This notebook shows simple flow to deep dive into the competition.I appreciate community of kaggle.
I refered to following notebooks.

(Reference)  
**Introduction to financial concepts and data**  
https://www.kaggle.com/jiashenliu/introduction-to-financial-concepts-and-data  

**LGB Starter**  
https://www.kaggle.com/manels/lgb-starter/notebook

# Agenda

1. Import modules  
2. Common settings
3. Function Definition
4. Preprocessing  
  4-1. Book parquet data processing  
  4-2. Trade parquet data processing  
  4-3. Merge book and trade data  
  4-4. Train data preprocessing  
  4-5. Test data preprocessing  
5. Training  
  5-1. Training function1 - Light GBM  
  5-2. Cross Validation  
6. Evaluation
7. Prediction  
8. Submission


# 1. Import modules

In [None]:
import os
import sys
import time
import glob
from pathlib import Path

import pandas as pd
import numpy as np

# Parallel processing
from joblib import Parallel
from joblib import delayed

# Preprocess
from sklearn import preprocessing
from sklearn import model_selection

# Evaluation
from sklearn.metrics import r2_score

# Visullize
import matplotlib.pyplot as plt
import seaborn as sns

# Modeling
import lightgbm as lgb

# Others
import warnings
warnings.simplefilter("ignore")


# 2. Common Settings

In [None]:
# Dataset path
data_path = Path('../input/optiver-realized-volatility-prediction')

# setting display option
pd.options.display.max_columns = 50

In [None]:
# Objective variable
target = 'target'

# submission file setting
submit_file = 'submission.csv'
Id_column = 'row_id'

# 3. Functions Definition  

In [None]:
#　Log Return
def log_return(list_stock_prices):
    return np.log(list_stock_prices).diff() 

# Realized Volatility
def realized_volatility(series_log_return):
    return np.sqrt(np.sum(series_log_return**2))

In [None]:
# WAP calculation
def wap_calculation1(df):
    return (df['bid_price1'] * df['ask_size1'] + df['ask_price1'] * df['bid_size1']) / (df['bid_size1'] + df['ask_size1'])

def wap_calculation2(df):
    return (df['bid_price2'] * df['ask_size2'] + df['ask_price2'] * df['bid_size2']) / (df['bid_size2'] + df['ask_size2'])

In [None]:
# RMSPE
def rmspe(y_true, y_pred):
    return  (np.sqrt(np.mean(np.square((y_true - y_pred) / y_true))))

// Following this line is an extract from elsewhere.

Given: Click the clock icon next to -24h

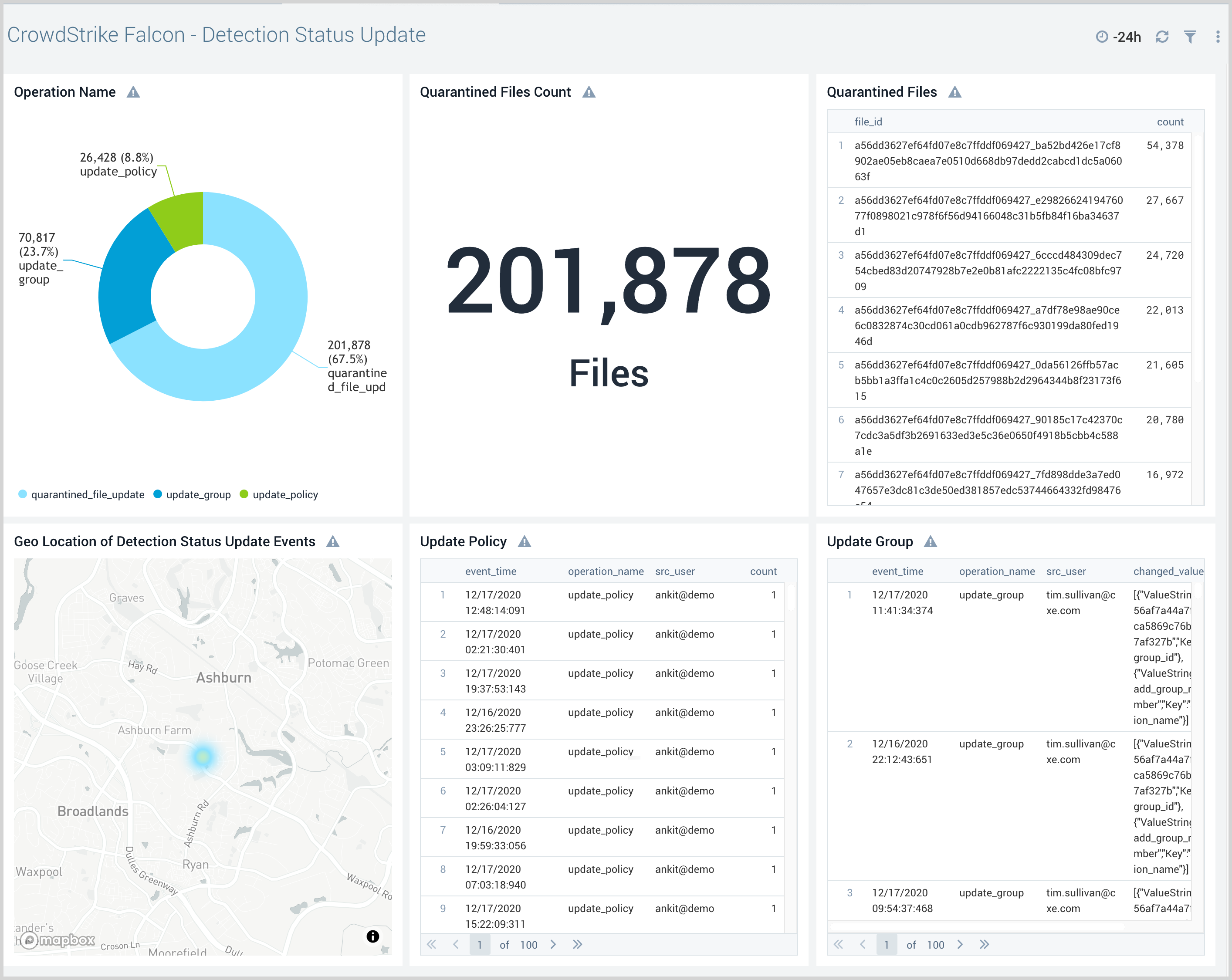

# 4. Preprocessing dataset

## 4-1. Book parquet data processing

In [None]:
def book_preprocessing(stock_id : int, data_type = 'train'):
    # read data
    df = pd.read_parquet(data_path / f'book_{data_type}.parquet/stock_id={stock_id}/')
    
    # set stock_id
    df['stock_id'] = stock_id
    
    # WAP calculation
    df['wap1'] = wap_calculation1(df)
    df['wap2'] = wap_calculation2(df)
    
    # log return calculation
    df['log_return1'] = df.groupby(['time_id'])['wap1'].apply(log_return).fillna(0)
    df['log_return2'] = df.groupby(['time_id'])['wap2'].apply(log_return).fillna(0)    
    # Log_return calculation each stock_id and time_id
    df_realized_vol_per_stock = pd.DataFrame(df.groupby(['stock_id','time_id'])[['log_return1','log_return2']].agg(realized_volatility)).reset_index()
    
    return df_realized_vol_per_stock

Check data content of one sample with book_preprocessing function  
e.g. stock_id = 97

In [None]:
df_book = book_preprocessing(97, 'train')
df_book.head()

## 4-2. Trade parquet data processing

In [None]:
def trade_preprocessing(stock_id : int, data_type = 'train'):
    # read data
    df = pd.read_parquet(data_path / f'trade_{data_type}.parquet/stock_id={stock_id}/')
    
    df = df.sort_values(by=['time_id', 'seconds_in_bucket']).reset_index(drop=True)
    
    # set stock_id
    df['stock_id'] = stock_id
    
    # log return calculation
    df['trade_log_return1'] = df.groupby(by = ['time_id'])['price'].apply(log_return).fillna(0)
    
    # Log_return calculation each stock_id and time_id
    df = pd.DataFrame(df.groupby(['stock_id','time_id'])[['trade_log_return1']].agg(realized_volatility).reset_index())
    
    return df

Check data content of one sample with trade_preprocessing function
e.g. stock_id = 0

In [None]:
df_trade = trade_preprocessing(0,'train')
df_trade.head()

## 4-3. Merge book and trade data  
Merge two data created by preprocessed with book_preprocessing and trade_preprocessing function

In [None]:
def get_stock_stat(stock_id : int, data_type = 'train'):
    
    # parquet data processing
    book_stat = book_preprocessing(stock_id, data_type)
    trade_stat = trade_preprocessing(stock_id, data_type)
    
    #Merge book and trade features
    stock_stat = book_stat.merge(trade_stat, on=['stock_id', 'time_id'], how='left').fillna(-999)
    
    return stock_stat

In [None]:
def get_dataSet(stock_ids : list, data_type = 'train'):
    # Parallel process of get_stock_stat 
    stock_stat = Parallel(n_jobs=-1)(
        delayed(get_stock_stat)(stock_id, data_type) 
        for stock_id in stock_ids
    )
    # concat several stock_stats in vertical direction, axis=0(default)
    stock_stat_df = pd.concat(stock_stat, ignore_index = True)

    return stock_stat_df

## 4-4. Train data preprocessing

In [None]:
train=pd.read_csv(data_path / 'train.csv')
train['row_id'] = train['stock_id'].astype(str) + '-' + train['time_id'].astype(str)
display(train.head())
print('train data shape:', train.shape)

In [None]:
train_stock_stat_df = get_dataSet(stock_ids = train['stock_id'].unique(), data_type = 'train')

# Merge train with train_stock_stat_df
train = pd.merge(train, train_stock_stat_df, on = ['stock_id', 'time_id'], how = 'left')
print(f'Train shape: {train.shape}')
display(train.head(5))

train.to_pickle('train.pkl')